**EXERCISE REQUIREMENTS**
This exercise asks for the records to be retyped exactly as they read.

==== DATA PROVIDED

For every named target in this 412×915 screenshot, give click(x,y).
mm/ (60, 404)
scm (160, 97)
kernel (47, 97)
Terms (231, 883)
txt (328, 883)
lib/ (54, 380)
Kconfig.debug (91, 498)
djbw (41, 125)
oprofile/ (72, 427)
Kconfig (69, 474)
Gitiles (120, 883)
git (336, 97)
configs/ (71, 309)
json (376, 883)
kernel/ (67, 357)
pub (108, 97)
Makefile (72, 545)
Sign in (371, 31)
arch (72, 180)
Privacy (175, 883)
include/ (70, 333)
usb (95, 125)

========

**OUTPUT OF THE EXERCISE**
For every named target in this 412×915 screenshot, give click(x,y).
mm/ (60, 404)
scm (160, 97)
kernel (47, 97)
Terms (231, 883)
txt (328, 883)
lib/ (54, 380)
Kconfig.debug (91, 498)
djbw (41, 125)
oprofile/ (72, 427)
Kconfig (69, 474)
Gitiles (120, 883)
git (336, 97)
configs/ (71, 309)
json (376, 883)
kernel/ (67, 357)
pub (108, 97)
Makefile (72, 545)
Sign in (371, 31)
arch (72, 180)
Privacy (175, 883)
include/ (70, 333)
usb (95, 125)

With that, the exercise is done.